Auxiliary definition for the hasCoeToSort instance. This prevents the hasCoe m α instance from inadvertently applying to other sigma types. One should not use this definition directly.

instance instCoeSortMultisetType {α : Type u_1} [DecidableEq α] : CoeSort (Multiset α) (Type u_1)

Create a type that has the same number of elements as the multiset. Terms of this type are triples ⟨x, ⟨i, h⟩⟩ where x : α, i : ℕ, and h : i < m.count x. This way repeated elements of a multiset appear multiple times with different values of i.

@[match_pattern, reducible]

def Multiset.mkToType {α : Type u_1} [DecidableEq α] (m : Multiset α) (x : α) (i : Fin (Multiset.count x m)) : Multiset.ToType m

Constructor for terms of the coercion of m to a type. This helps Lean pick up the correct instances.

instance instCoeSortMultisetType.instCoeOutToType {α : Type u_1} [DecidableEq α] {m : Multiset α} : CoeOut (Multiset.ToType m) α

As a convenience, there is a coercion from m : Type* to α by projecting onto the first component.

@[simp]

theorem Multiset.coe_eq {α : Type u_1} [DecidableEq α] {m : Multiset α} {x : Multiset.ToType m} {y : Multiset.ToType m} : x.fst = y.fst ↔ x.fst = y.fst

theorem Multiset.coe_mk {α : Type u_1} [DecidableEq α] {m : Multiset α} {x : α} {i : Fin (Multiset.count x m)} : (Multiset.mkToType m x i).fst = x

@[simp]

theorem Multiset.coe_mem {α : Type u_1} [DecidableEq α] {m : Multiset α} {x : Multiset.ToType m} : x.fst ∈ m

@[simp]

theorem Multiset.forall_coe {α : Type u_1} [DecidableEq α] {m : Multiset α} (p : Multiset.ToType m → Prop) : ((x : Multiset.ToType m) → p x) ↔ (x : α) → (i : Fin (Multiset.count x m)) → p { fst := x, snd := i }

@[simp]

theorem Multiset.exists_coe {α : Type u_1} [DecidableEq α] {m : Multiset α} (p : Multiset.ToType m → Prop) : (∃ x, p x) ↔ ∃ x i, p { fst := x, snd := i }

instance instFintypeElemProdNatSetOfLtInstLTNatSndCountFst {α : Type u_1} [DecidableEq α] {m : Multiset α} : Fintype ↑{p | p.snd < Multiset.count p.fst m}

def Multiset.toEnumFinset {α : Type u_1} [DecidableEq α] (m : Multiset α) : Finset (α × ℕ)

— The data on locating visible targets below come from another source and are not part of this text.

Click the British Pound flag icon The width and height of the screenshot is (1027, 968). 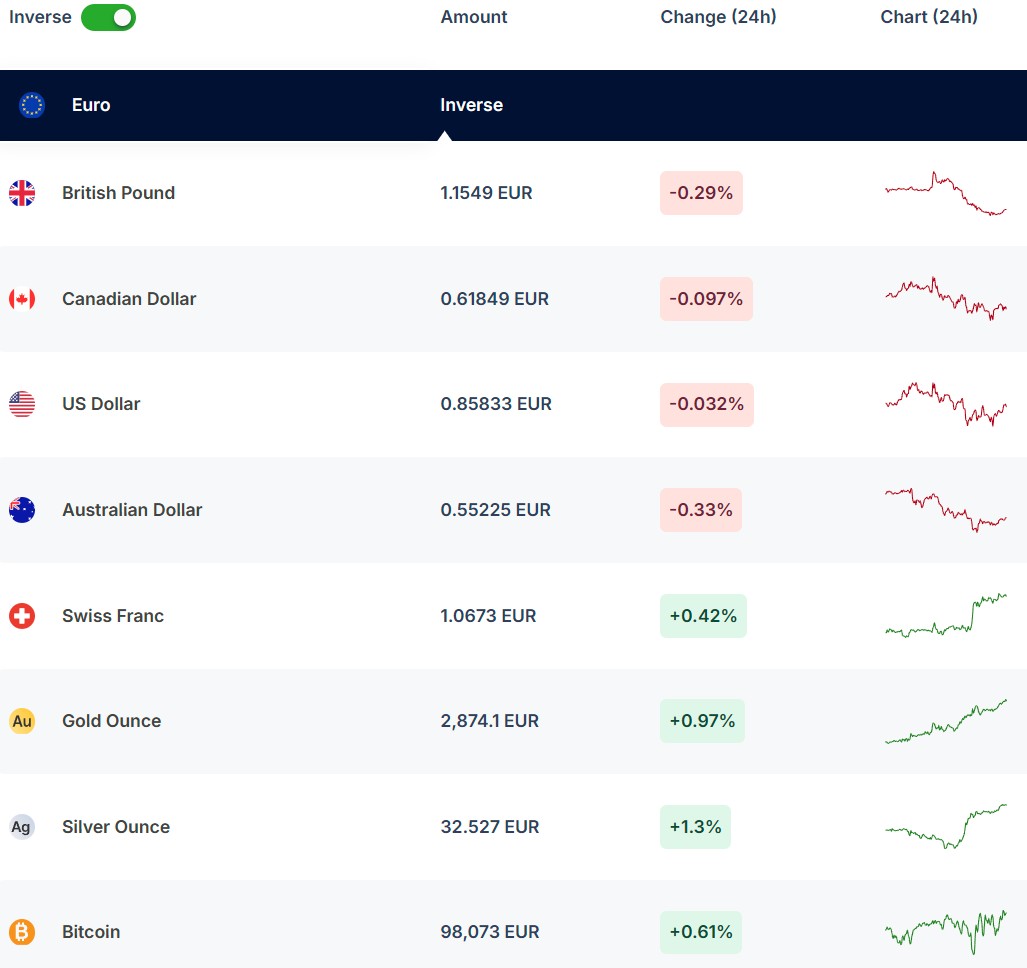coord(22,193)
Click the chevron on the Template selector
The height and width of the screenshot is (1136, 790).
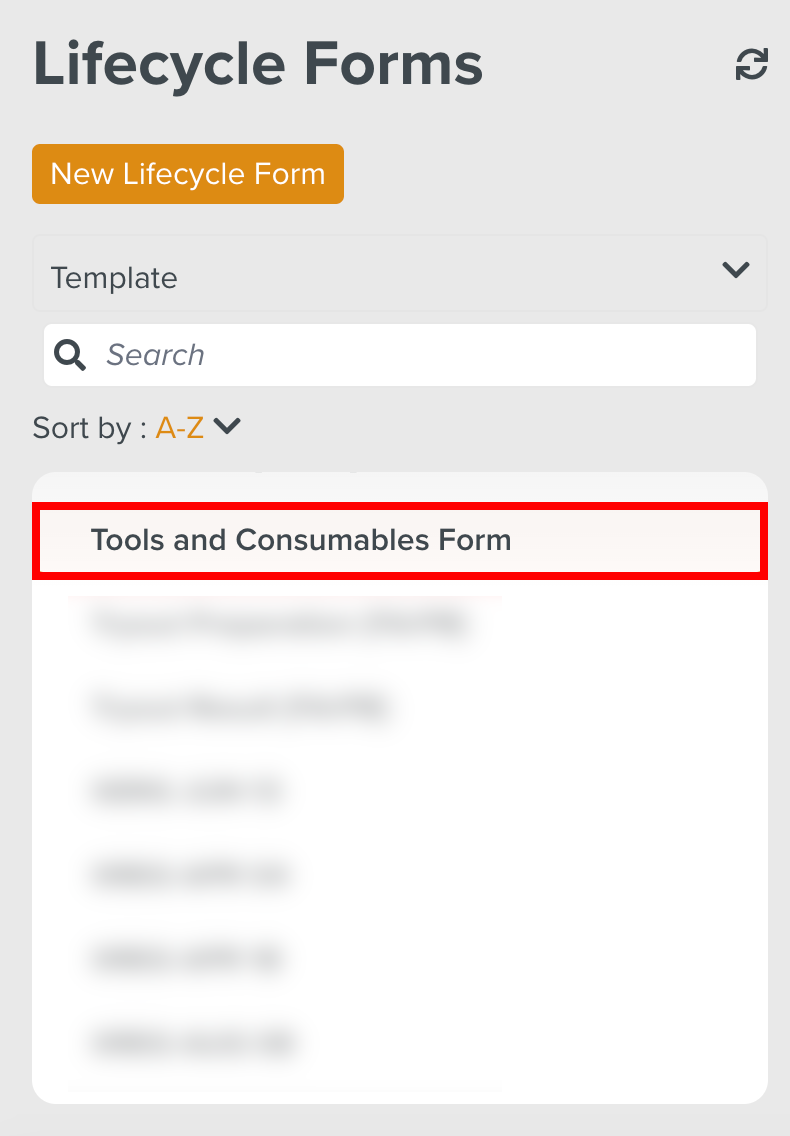tap(735, 270)
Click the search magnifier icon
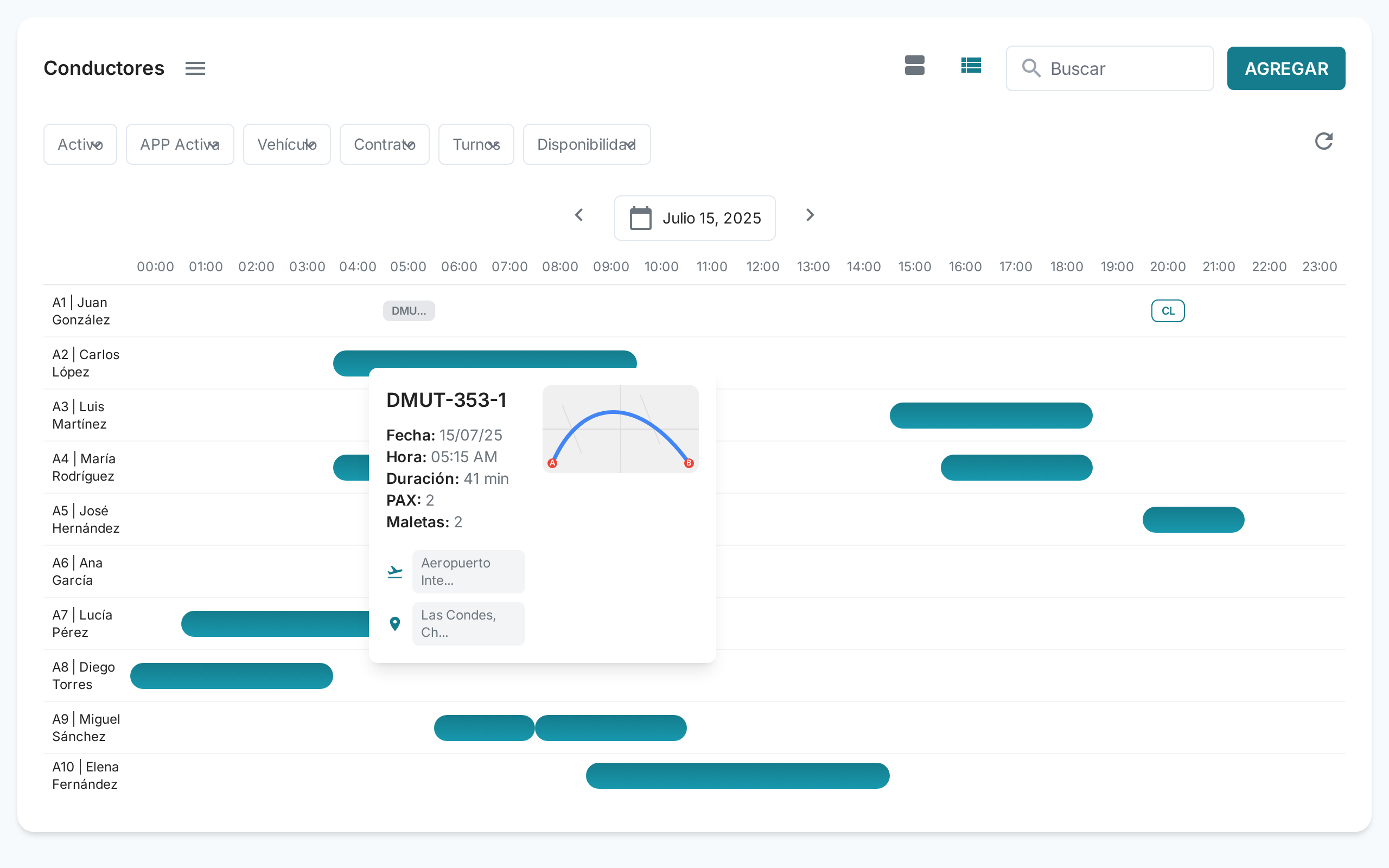Image resolution: width=1389 pixels, height=868 pixels. coord(1031,68)
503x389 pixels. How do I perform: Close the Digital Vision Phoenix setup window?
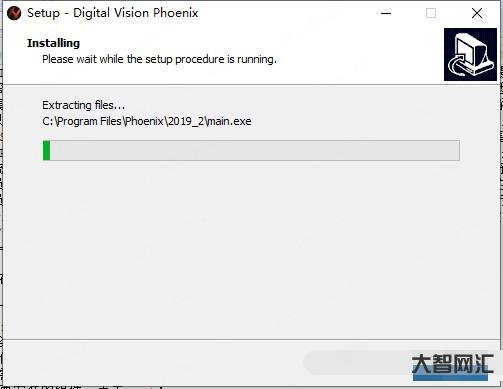(477, 13)
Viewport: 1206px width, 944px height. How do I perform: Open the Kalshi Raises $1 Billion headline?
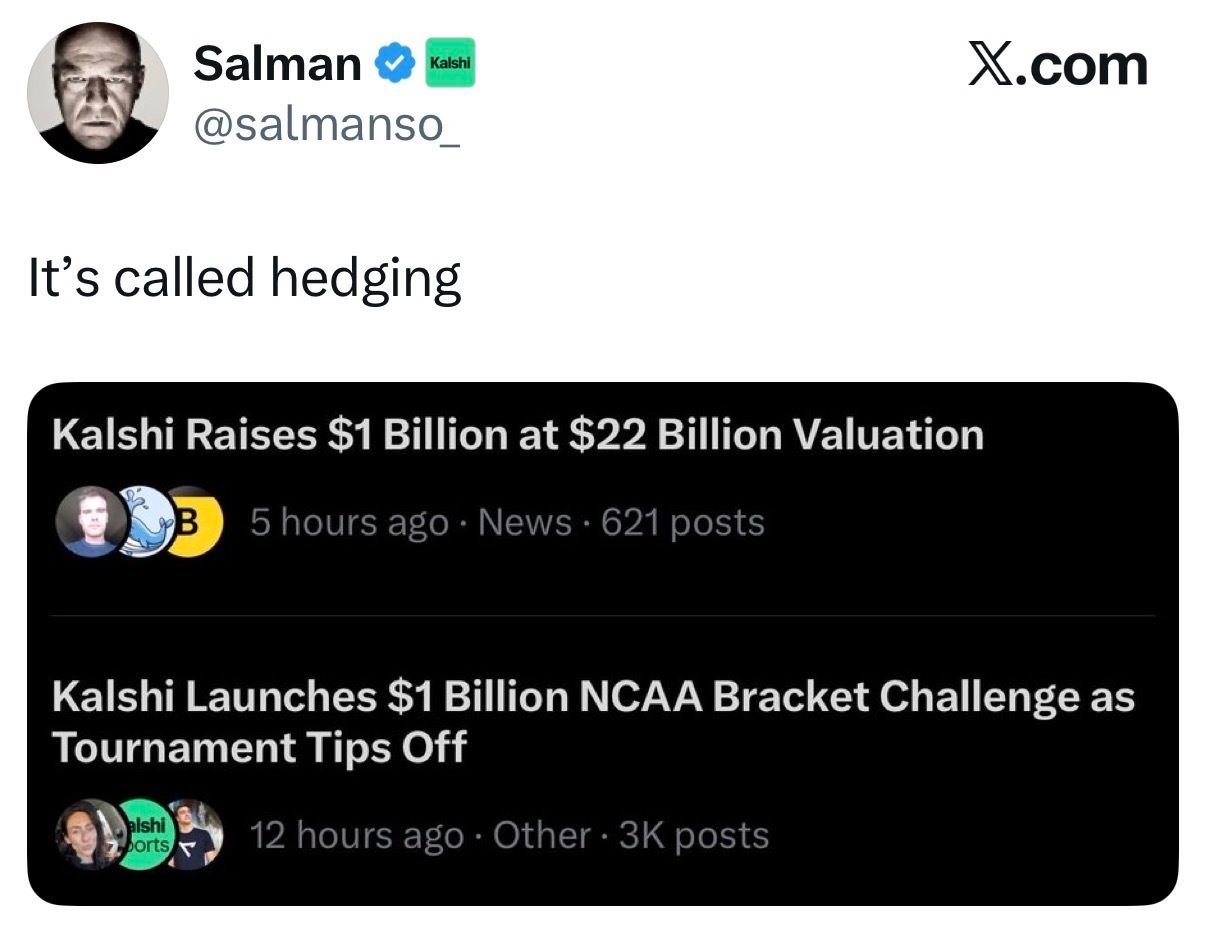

Construct a finset whose elements enumerate the elements of the multiset m. The ℕ component is used to differentiate between equal elements: if x appears n times then (x, 0), ..., and (x, n-1) appear in the Finset.

@[simp]

theorem Multiset.mem_toEnumFinset {α : Type u_1} [DecidableEq α] (m : Multiset α) (p : α × ℕ) : p ∈ Multiset.toEnumFinset m ↔ p.snd < Multiset.count p.fst m

theorem Multiset.mem_of_mem_toEnumFinset {α : Type u_1} [DecidableEq α] {m : Multiset α} {p : α × ℕ} (h : p ∈ Multiset.toEnumFinset m) : p.fst ∈ m

theorem Multiset.toEnumFinset_mono {α : Type u_1} [DecidableEq α] {m₁ : Multiset α} {m₂ : Multiset α} (h : m₁ ≤ m₂) : Multiset.toEnumFinset m₁ ⊆ Multiset.toEnumFinset m₂

@[simp]

theorem Multiset.toEnumFinset_subset_iff {α : Type u_1} [DecidableEq α] {m₁ : Multiset α} {m₂ : Multiset α} : Multiset.toEnumFinset m₁ ⊆ Multiset.toEnumFinset m₂ ↔ m₁ ≤ m₂

@[simp]

theorem Multiset.coeEmbedding_apply {α : Type u_1} [DecidableEq α] (m : Multiset α) (x : Multiset.ToType m) : ↑(Multiset.coeEmbedding m) x = (x.fst, ↑x.snd)

def Multiset.coeEmbedding {α : Type u_1} [DecidableEq α] (m : Multiset α) : Multiset.ToType m ↪ α × ℕ

The embedding from a multiset into α × ℕ where the second coordinate enumerates repeats. If you are looking for the function m → α, that would be plain (↑).

@[simp]

theorem Multiset.coeEquiv_symm_apply_fst {α : Type u_1} [DecidableEq α] (m : Multiset α) (x : { x // x ∈ Multiset.toEnumFinset m }) : (↑(Multiset.coeEquiv m).symm x).fst = (↑x).fst

@[simp]

theorem Multiset.coeEquiv_symm_apply_snd_val {α : Type u_1} [DecidableEq α] (m : Multiset α) (x : { x // x ∈ Multiset.toEnumFinset m }) : ↑(↑(Multiset.coeEquiv m).symm x).snd = (↑x).snd

@[simp]

theorem Multiset.coeEquiv_apply_coe {α : Type u_1} [DecidableEq α] (m : Multiset α) (x : Multiset.ToType m) : ↑(↑(Multiset.coeEquiv m) x) = ↑(Multiset.coeEmbedding m) x

def Multiset.coeEquiv {α : Type u_1} [DecidableEq α] (m : Multiset α) : Multiset.ToType m ≃ { x // x ∈ Multiset.toEnumFinset m }

Another way to coerce a Multiset to a type is to go through m.toEnumFinset and coerce that Finset to a type.

@[simp]

theorem Multiset.toEmbedding_coeEquiv_trans {α : Type u_1} [DecidableEq α] (m : Multiset α) : Function.Embedding.trans (Equiv.toEmbedding (Multiset.coeEquiv m)) (Function.Embedding.subtype fun x => x ∈ Multiset.toEnumFinset m) = Multiset.coeEmbedding m

@[irreducible]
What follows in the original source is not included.